Mr. Speaker, new money is not necessarily the only answer. We have to look at how the government is spending the money it currently has. Is it spending it in the best way possible? Is there real cooperation between Health and Education, Culture and Employment? We are dealing with common clients on this issue. With Housing and Justice, do they actually meaningfully work together and come up with common strategies? We have to have the government complete some of its many ongoing and incomplete strategies, such as the alcohol and drug strategy. A few years ago, we had five alcohol and drug facilities. This year, we have one. We are still waiting for the alcohol and drug strategy. We are waiting for the early intervention strategy. We are waiting for the continuing care strategy.
Mr. Speaker, these are done separately but, in actual fact, they are linked because they deal with the same people in our constituencies.
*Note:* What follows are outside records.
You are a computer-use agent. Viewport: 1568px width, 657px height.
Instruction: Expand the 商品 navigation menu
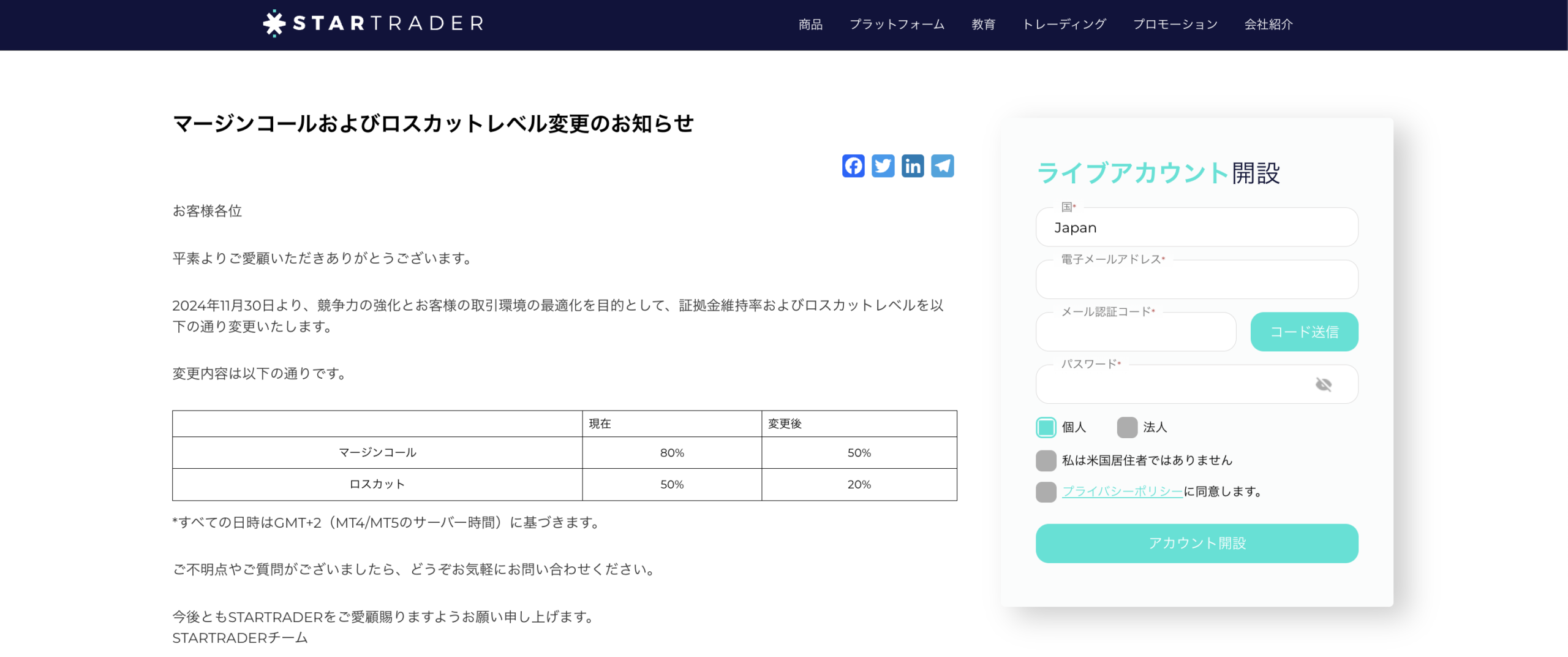click(810, 25)
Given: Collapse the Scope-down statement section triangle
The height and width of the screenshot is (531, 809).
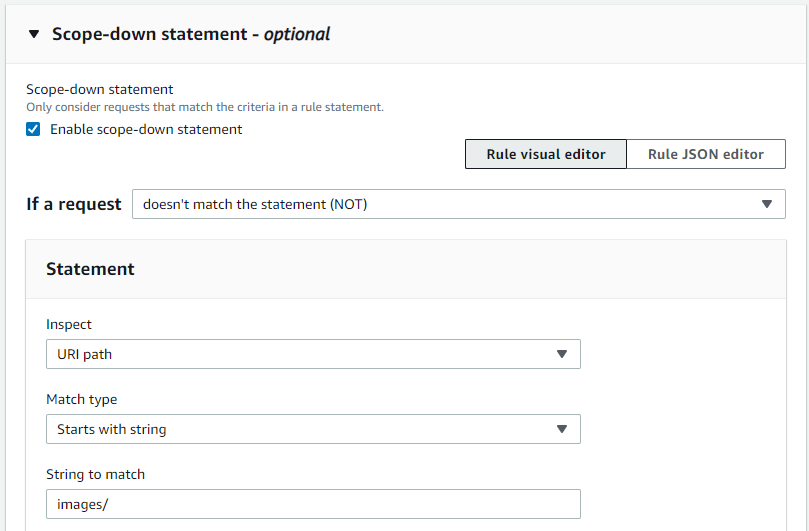Looking at the screenshot, I should 34,34.
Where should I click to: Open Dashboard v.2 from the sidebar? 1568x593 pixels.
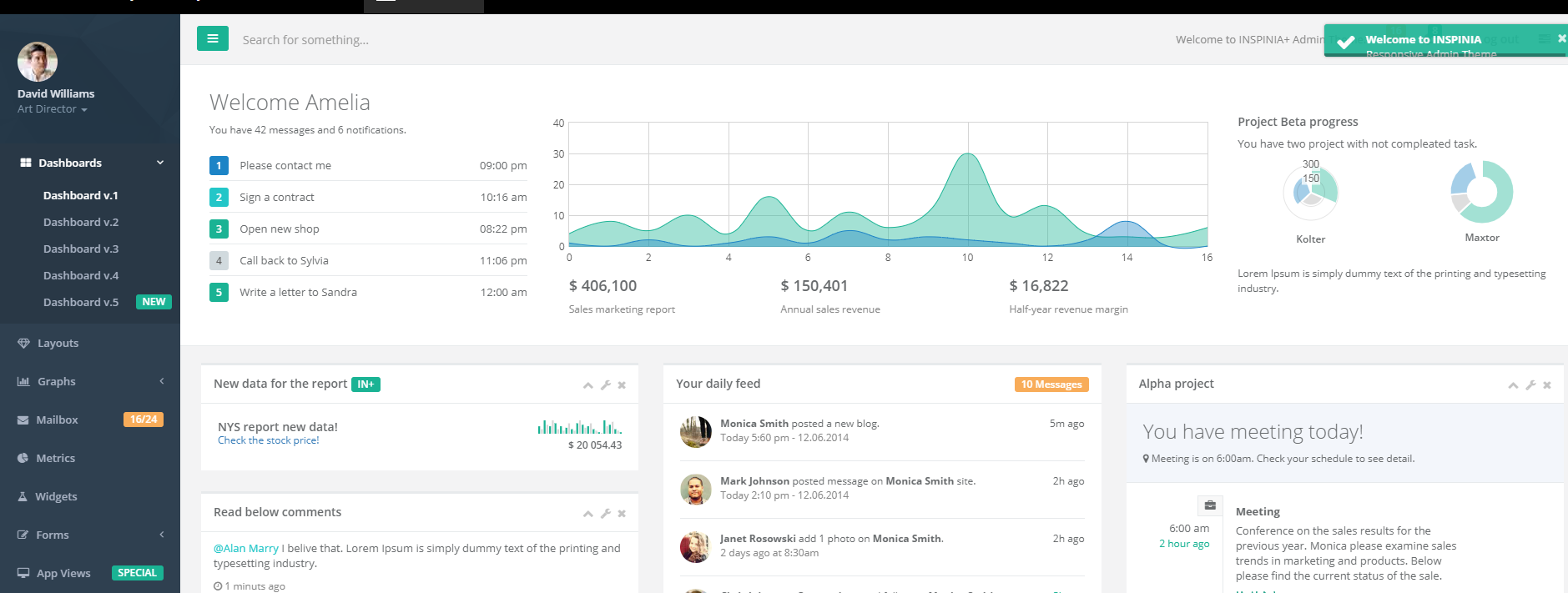pyautogui.click(x=81, y=222)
So yes, as a government we need to speak up on this issue but as a government we cannot stand up and say we cannot do anything else because we do not have any new money. There are many ways we could deal with the issue by better spending the resources we have.
We can expand the classification of what a single mother is eligible for in terms of income support and being able to stay home and not cut it off at four-years old. All these things will work to help family violence. They are real, concrete, demonstrable phases of government we can do to show that, while we are morally and politically committed to this fine sentiment, we are also taking a critical, hard look as a government at what we do as one of the major funding agencies in the Northwest Territories to deal with this significant issue. Thank you, Mr. Speaker.